Two decisions of the California Supreme Court appear to establish that under the law of that State, an individual's right of publicity terminates at his death, Guglielmi v. Spelling-Goldberg Productions, 25 Cal.3d 860, 603 P.2d 454, 160 Cal.Rptr. 352 (1979) (per curiam), and Lugosi v. Universal Pictures, 25 Cal.3d 813, 603 P.2d 425, 160 Cal.Rptr. 323 (1979). Guglielmi was a suit by the alleged nephew of the actor Rudolph Valentino for damages and an injunction because of the televised showing of a fictionalized version of Valentino's life. The California Supreme Court affirmed dismissal of the nephew's suit in the following paragraph:
In Lugosi v. Universal Pictures, 160 Cal.Rptr. 323, 603 P.2d 425, we hold that the right of publicity protects against the unauthorized use of one's name, likeness or personality, but that the right is not descendible and expires upon the death of the person so protected. Lugosi controls the disposition of the present case and makes it unnecessary to discuss any further issues raised by the parties.
603 P.2d at 455, 160 Cal.Rptr. at 353. The unequivocal nature of that statement is surely a sufficient basis for this Court, exercising diversity jurisdiction, to be satisfied that plaintiffs in this case hold no rights that California would recognize after the deaths of the Marx Brothers. Nevertheless, we explore the issue further because the Lugosi decision, on which Guglielmi relies, is at least open to the interpretation that its holding is narrow and therefore it is arguable that the broadly stated rule of Guglielmi should also be understood to have a narrower meaning than first appears.

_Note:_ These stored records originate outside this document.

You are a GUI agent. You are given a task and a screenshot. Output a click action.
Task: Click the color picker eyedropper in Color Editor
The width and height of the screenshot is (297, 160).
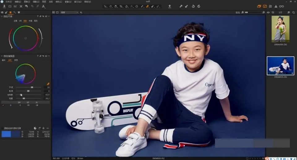pos(48,84)
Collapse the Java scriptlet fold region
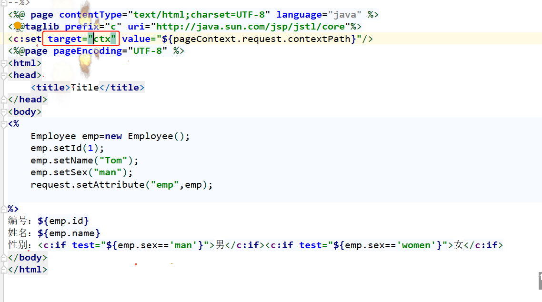 (x=4, y=123)
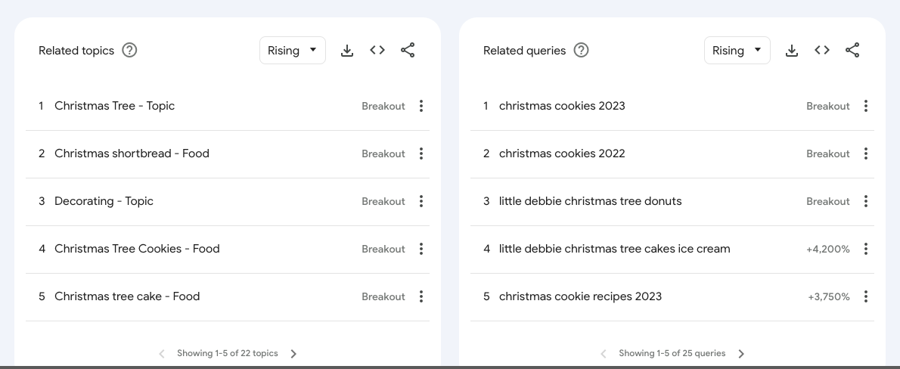Select Decorating topic link
The height and width of the screenshot is (369, 900).
[104, 201]
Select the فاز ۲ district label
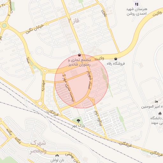This screenshot has height=163, width=163. point(74,20)
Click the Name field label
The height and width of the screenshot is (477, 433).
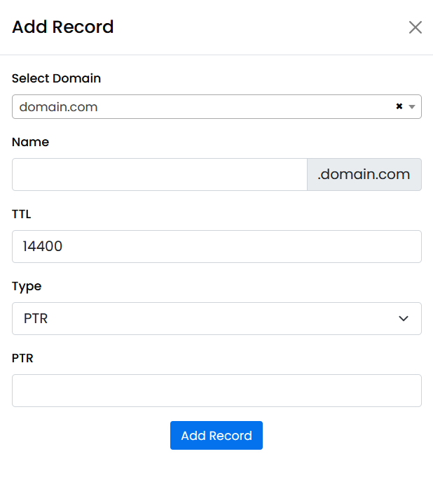click(30, 142)
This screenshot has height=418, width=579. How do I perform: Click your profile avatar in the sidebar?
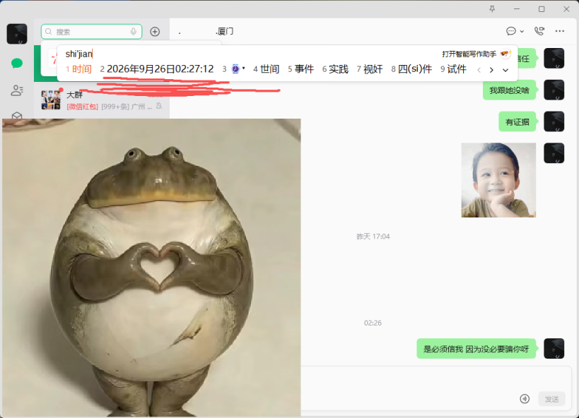(17, 34)
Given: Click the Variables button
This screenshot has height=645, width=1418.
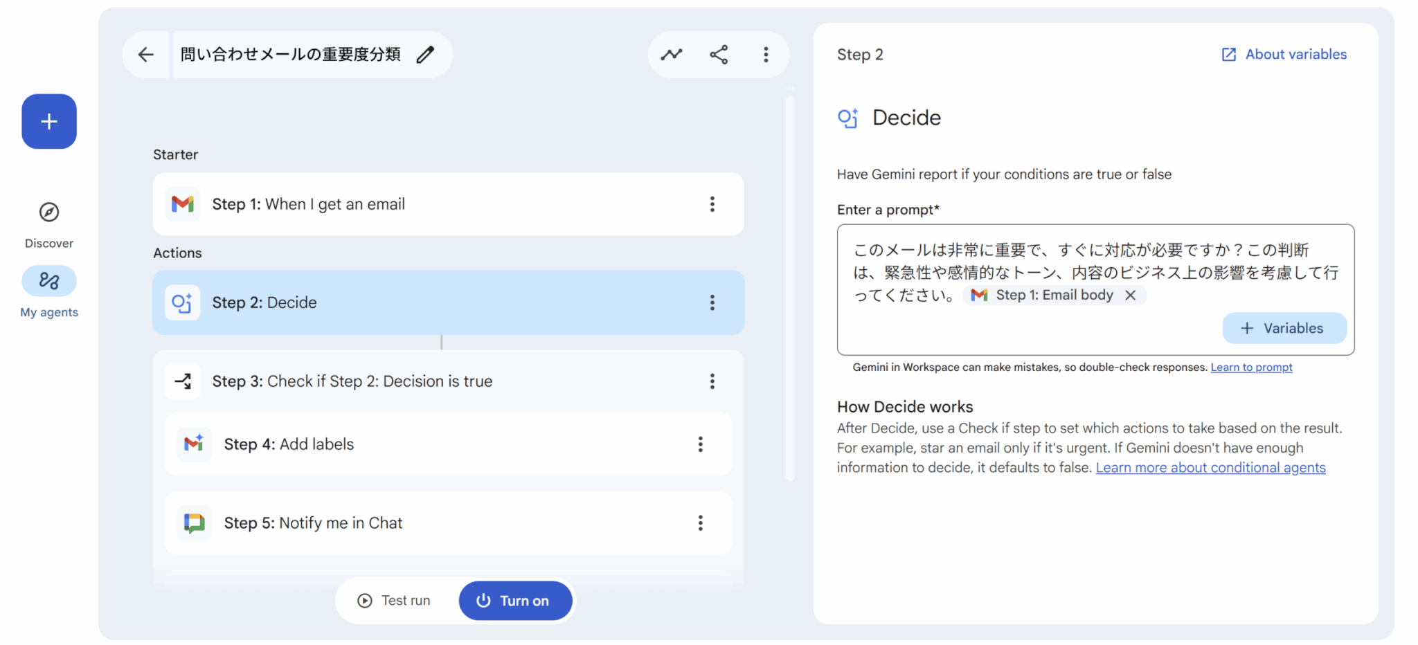Looking at the screenshot, I should point(1284,328).
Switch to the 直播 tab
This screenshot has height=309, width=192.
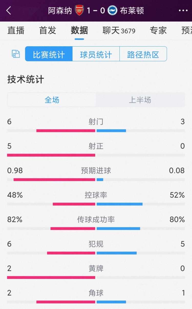point(16,30)
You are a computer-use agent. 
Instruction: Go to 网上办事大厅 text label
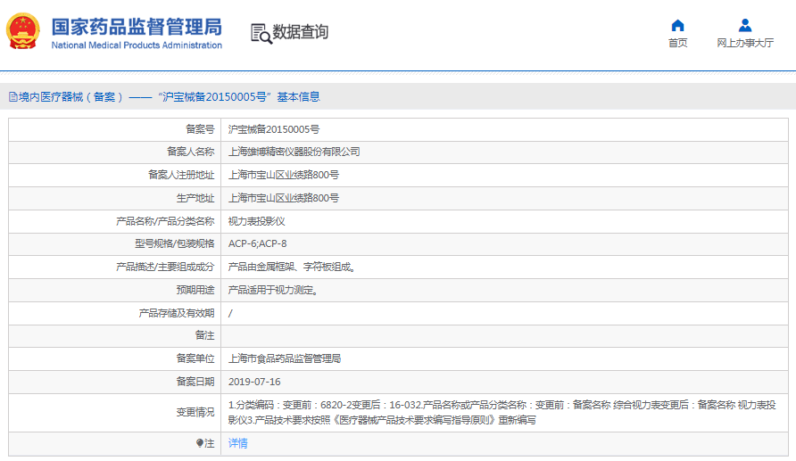745,43
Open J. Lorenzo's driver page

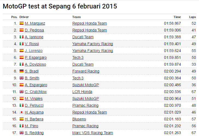tap(34, 51)
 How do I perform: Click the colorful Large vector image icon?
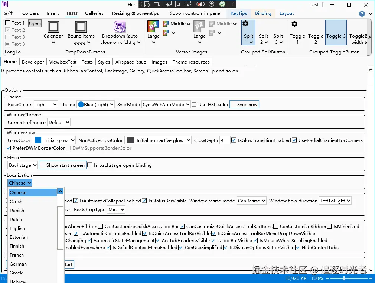click(153, 26)
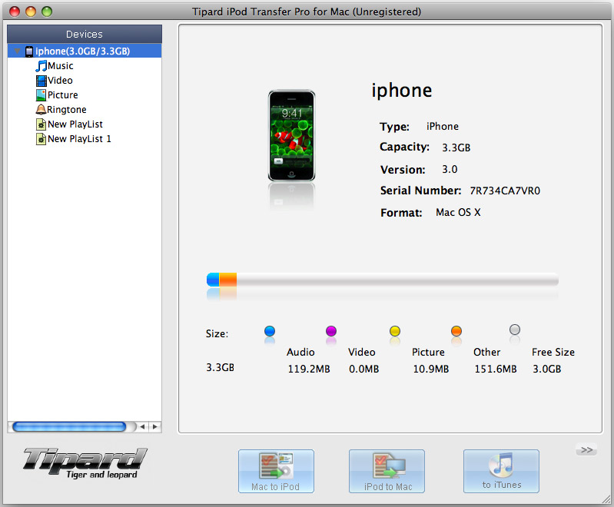The height and width of the screenshot is (507, 614).
Task: Click the Ringtone bell icon
Action: (41, 110)
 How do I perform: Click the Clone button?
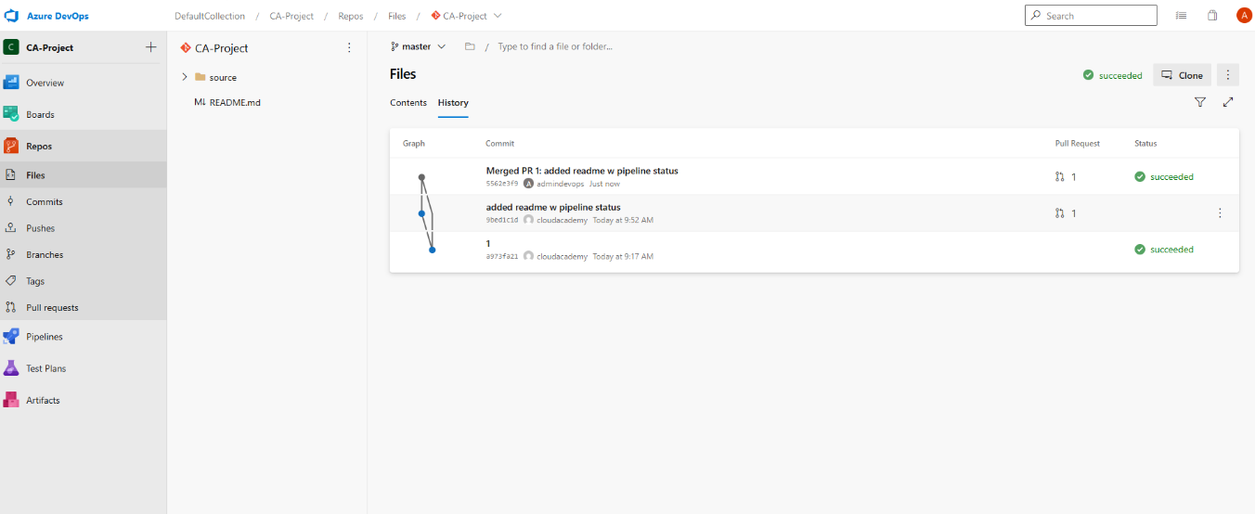click(x=1182, y=75)
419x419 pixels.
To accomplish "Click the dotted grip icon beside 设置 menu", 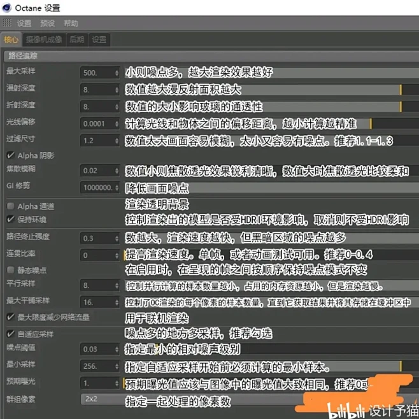I will coord(6,23).
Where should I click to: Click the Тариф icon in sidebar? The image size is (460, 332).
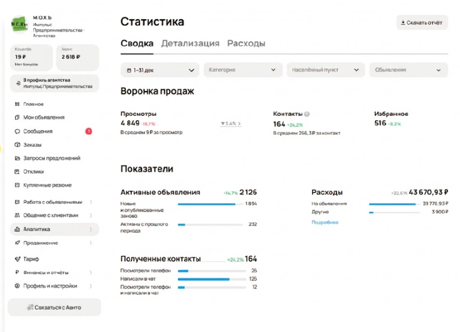click(x=17, y=259)
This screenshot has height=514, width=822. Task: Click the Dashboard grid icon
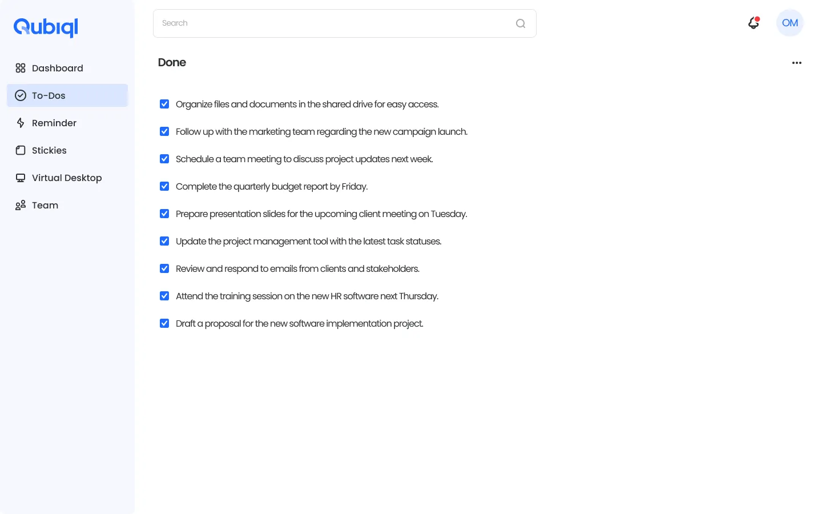pyautogui.click(x=21, y=68)
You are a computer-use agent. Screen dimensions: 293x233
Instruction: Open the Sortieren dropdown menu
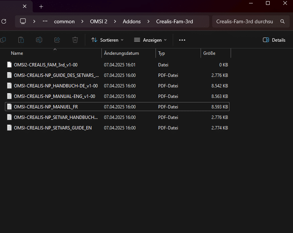pos(107,40)
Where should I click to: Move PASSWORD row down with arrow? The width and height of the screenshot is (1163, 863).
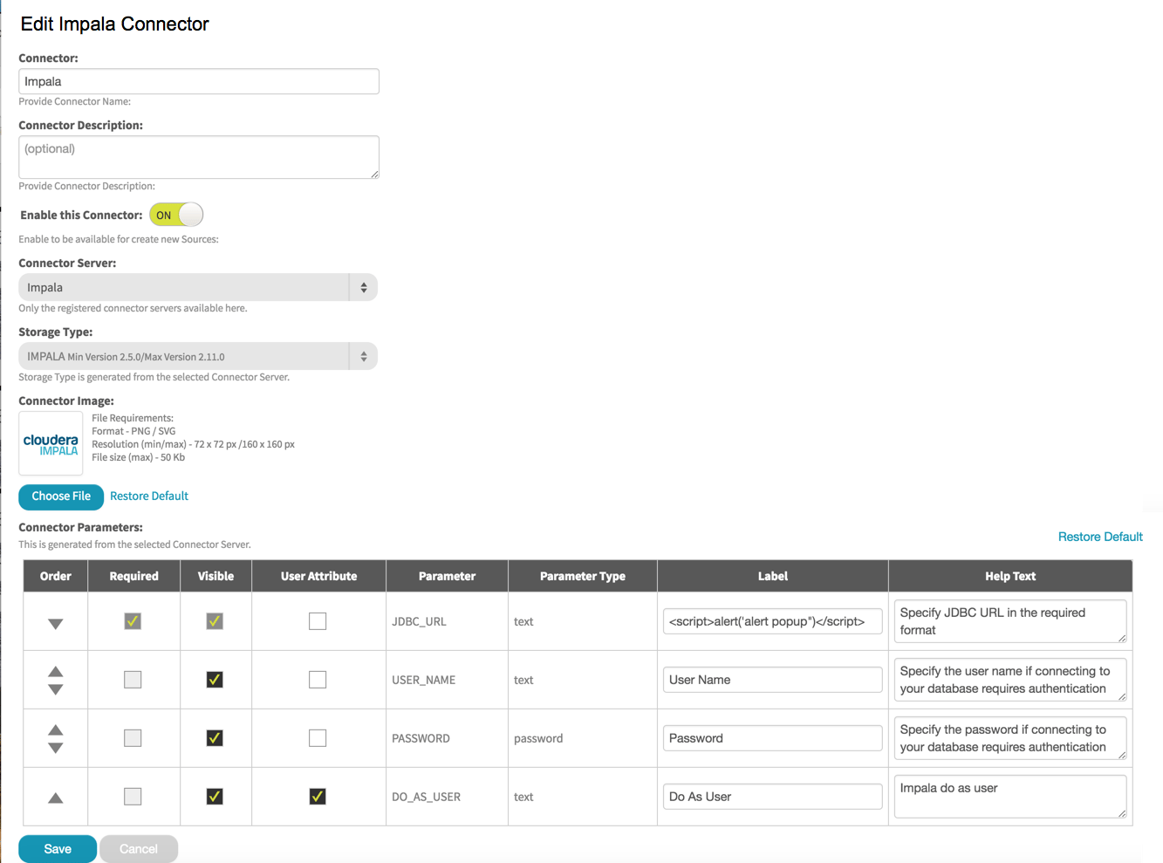tap(55, 748)
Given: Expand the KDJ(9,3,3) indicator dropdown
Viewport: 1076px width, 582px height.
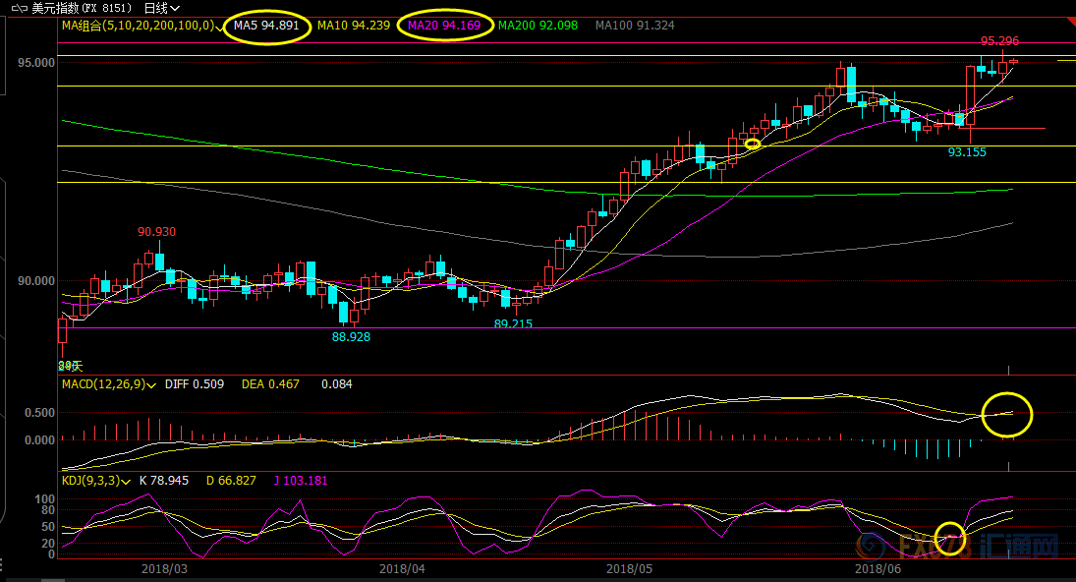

Lugosi, decided two days prior to Guglielmi, was a suit by the heirs of the actor Bela Lugosi against the motion picture company that had produced several films based on the character Count Dracula. The best known of these films was the 1930 version in which Lugosi starred. In contracting to play the part, Lugosi gave the film studio rights to use his name and likeness to advertise the movie. After his death, his heirs sued the studio for the profits it had made in licensing "the use of the Count Dracula character to commercial firms" for merchandising products other than the film. 603 P.2d at 427, 160 Cal.Rptr. at 325. The trial court ruled in favor of the heirs, finding that the studio had appropriated the right Lugosi had in his facial characteristics and the individual manner of his likeness and appearance as Count Dracula. The California Court of Appeals reversed in an opinion adopted, with minor amendment, by the California Supreme Court.
Though the case presented the novel issue of whether a celebrity had a right of publicity in his appearance in a part already well known before he portrayed it, the California Supreme Court focused much of its attention on whether Lugosi had exploited his right of publicity during his lifetime. Acknowledging that Lugosi had exploited his right to a limited extent by contracting with Universal Pictures to use his likeness to promote the film, the Court nevertheless concluded that the heirs were claiming a descendible right of publicity for "commercial situations he left unexploited." 603 P.2d at 431, 160 Cal.Rptr. at 329. The Court noted that Lugosi had not availed himself of the opportunity it was willing to assume he had to exploit his name and likeness "in association with the Dracula character," suggesting that he might have "established a business under the name Lugosi Horror Pictures and sold licenses to have 'Lugosi as Dracula' imprinted on shirts," id. at 429, 160 Cal.Rptr. at 327 (footnote omitted). But since he did not, the Court considered it "rather novel to urge that ... the opportunity to have done so is property which descends to his heirs." Id. at 430, 160 Cal.Rptr. at 328 (emphasis in original). "We hold," the Court concluded, "that the right to exploit name and likeness is personal to the artist and must be exercised, if at all, by him during his lifetime." Id. at 431, 160 Cal.Rptr. at 329.
Without question, Lugosi established that California law does not recognize a descendible right of publicity available to the heirs of a celebrity who did not exploit his own right during his lifetime. What is less certain, however, is whether the right is descendible when the celebrity does exploit it during his lifetime. To take the California Court's example, what rights would Lugosi's heirs have had if he had established a company to market "Lugosi as Dracula" T-shirts?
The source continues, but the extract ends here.